DIRECTIONS FOR THIS TASK: Update the records from the line with "Given: Switch to Entire Submission tab" through the end of the records, both included, by replacing "Viewport" with "Browser window" and changing nothing else. Return only those lines, and leave the pictures out.

[Item position entries]
====================

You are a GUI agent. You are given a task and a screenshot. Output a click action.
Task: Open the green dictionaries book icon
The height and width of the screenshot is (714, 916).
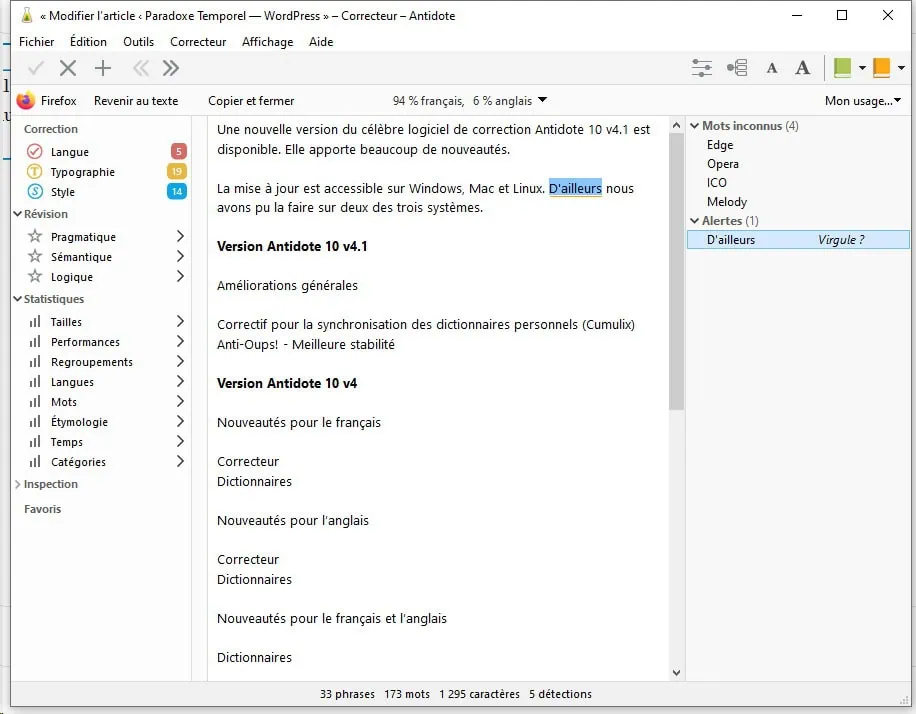(x=843, y=68)
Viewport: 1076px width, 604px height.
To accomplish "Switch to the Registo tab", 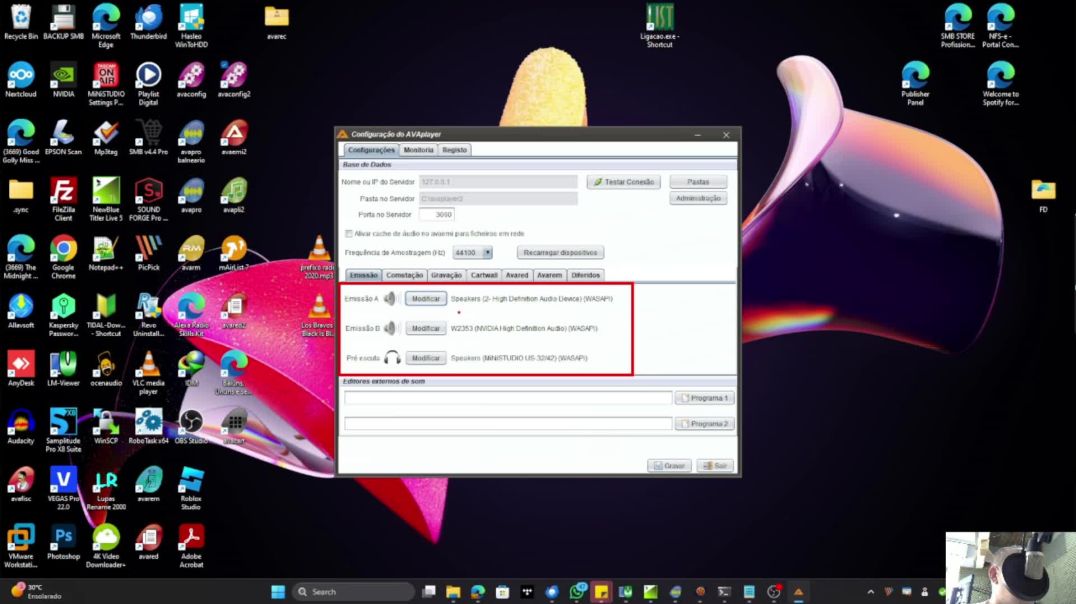I will [454, 150].
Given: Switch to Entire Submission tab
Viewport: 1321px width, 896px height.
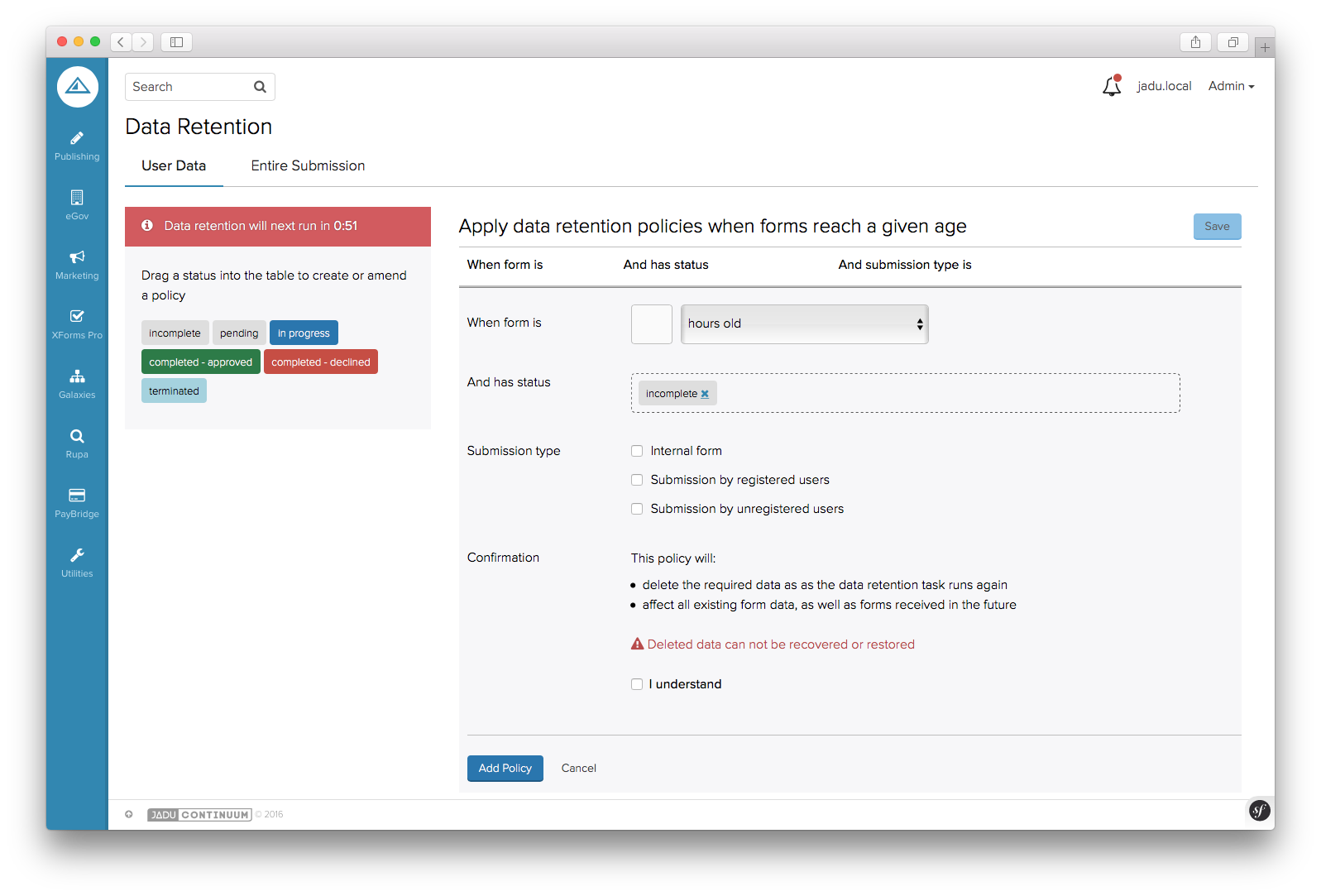Looking at the screenshot, I should (x=308, y=165).
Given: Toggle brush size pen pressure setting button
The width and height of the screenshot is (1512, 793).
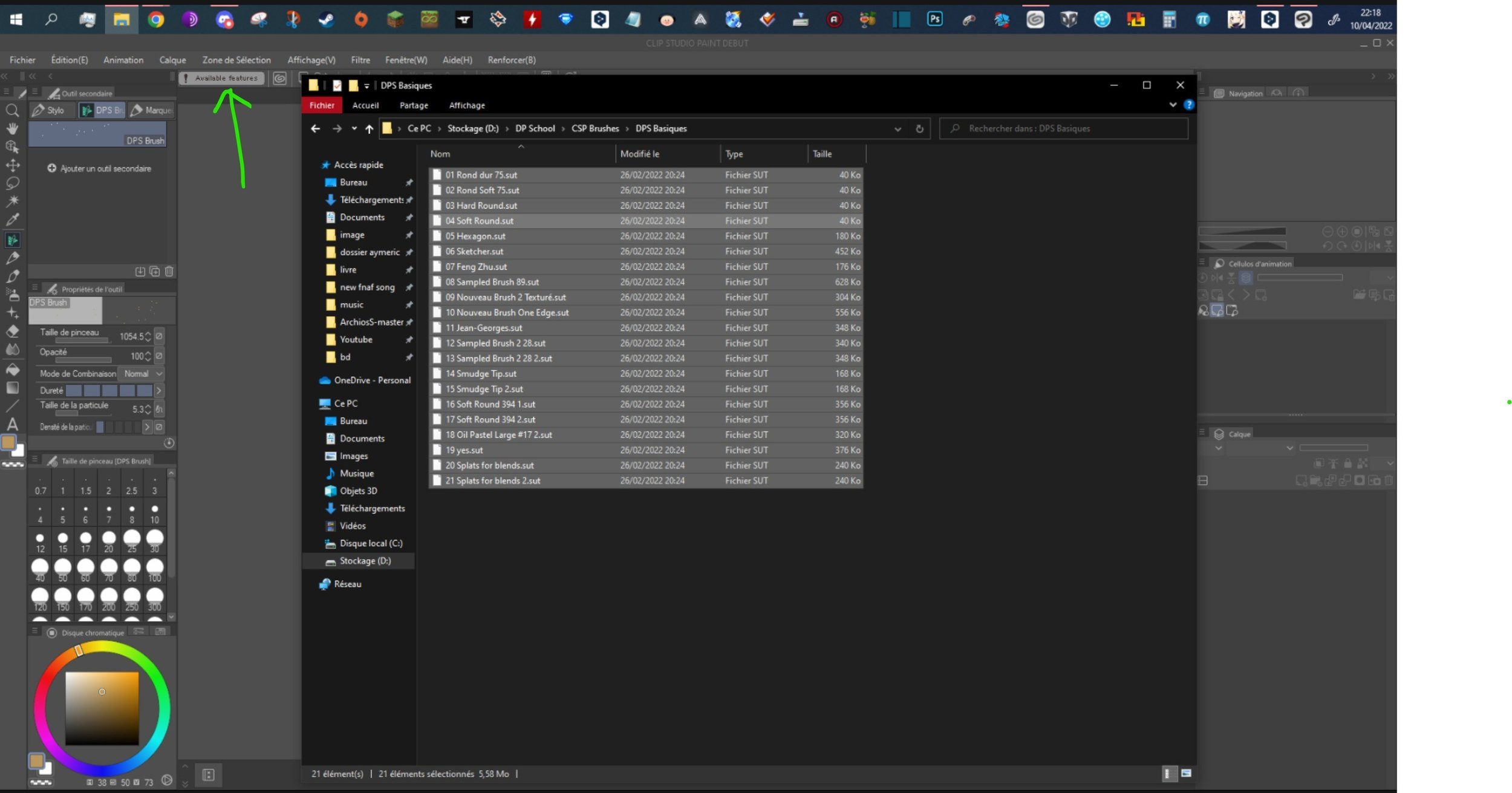Looking at the screenshot, I should click(159, 336).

====================

COMPLETE ANSWER:
Given: Switch to Entire Submission tab
Browser window: 1321px width, 896px height.
Looking at the screenshot, I should (x=308, y=165).
Given: Toggle brush size pen pressure setting button
The width and height of the screenshot is (1512, 793).
Looking at the screenshot, I should click(159, 336).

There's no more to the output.